*Work item*: Pick out every line of the entries below where "node" occurs, and copy those lines.

============

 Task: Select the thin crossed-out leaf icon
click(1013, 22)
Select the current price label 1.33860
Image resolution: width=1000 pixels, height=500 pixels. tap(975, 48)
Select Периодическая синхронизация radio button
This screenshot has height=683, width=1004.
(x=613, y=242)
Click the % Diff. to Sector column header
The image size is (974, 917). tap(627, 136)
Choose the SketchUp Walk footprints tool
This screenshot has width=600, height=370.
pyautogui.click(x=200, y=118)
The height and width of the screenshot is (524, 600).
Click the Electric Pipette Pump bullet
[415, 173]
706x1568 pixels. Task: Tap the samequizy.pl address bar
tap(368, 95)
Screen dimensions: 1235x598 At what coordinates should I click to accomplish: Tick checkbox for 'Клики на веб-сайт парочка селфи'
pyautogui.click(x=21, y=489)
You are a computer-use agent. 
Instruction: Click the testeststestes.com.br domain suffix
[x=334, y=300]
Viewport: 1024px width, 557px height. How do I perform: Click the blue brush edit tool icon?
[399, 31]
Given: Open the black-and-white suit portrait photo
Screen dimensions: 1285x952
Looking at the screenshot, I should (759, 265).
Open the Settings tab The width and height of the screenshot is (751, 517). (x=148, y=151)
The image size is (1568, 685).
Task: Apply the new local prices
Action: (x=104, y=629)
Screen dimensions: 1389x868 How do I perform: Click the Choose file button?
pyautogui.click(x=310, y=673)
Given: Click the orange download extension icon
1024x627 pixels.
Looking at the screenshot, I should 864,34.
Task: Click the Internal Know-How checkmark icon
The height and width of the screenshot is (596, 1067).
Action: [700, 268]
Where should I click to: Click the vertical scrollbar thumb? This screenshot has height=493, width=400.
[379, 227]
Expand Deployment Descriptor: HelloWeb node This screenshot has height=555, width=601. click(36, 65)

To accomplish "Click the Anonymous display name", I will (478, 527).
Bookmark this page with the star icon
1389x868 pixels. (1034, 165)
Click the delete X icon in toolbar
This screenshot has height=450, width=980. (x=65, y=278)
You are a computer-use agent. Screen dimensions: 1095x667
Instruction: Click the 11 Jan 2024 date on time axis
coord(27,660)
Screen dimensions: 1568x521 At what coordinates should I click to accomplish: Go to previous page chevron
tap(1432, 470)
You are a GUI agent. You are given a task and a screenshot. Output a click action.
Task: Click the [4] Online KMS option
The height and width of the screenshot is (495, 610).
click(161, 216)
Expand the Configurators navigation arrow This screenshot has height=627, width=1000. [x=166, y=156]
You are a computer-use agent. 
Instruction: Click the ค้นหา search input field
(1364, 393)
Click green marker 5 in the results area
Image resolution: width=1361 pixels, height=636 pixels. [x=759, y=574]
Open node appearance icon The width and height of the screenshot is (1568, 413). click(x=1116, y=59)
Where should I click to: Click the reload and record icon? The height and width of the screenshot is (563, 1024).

============

*Solution for this task*:
Expand Deployment Descriptor: HelloWeb node This screenshot has height=555, width=601. click(36, 65)
Open node appearance icon The width and height of the screenshot is (1568, 413). click(x=1116, y=59)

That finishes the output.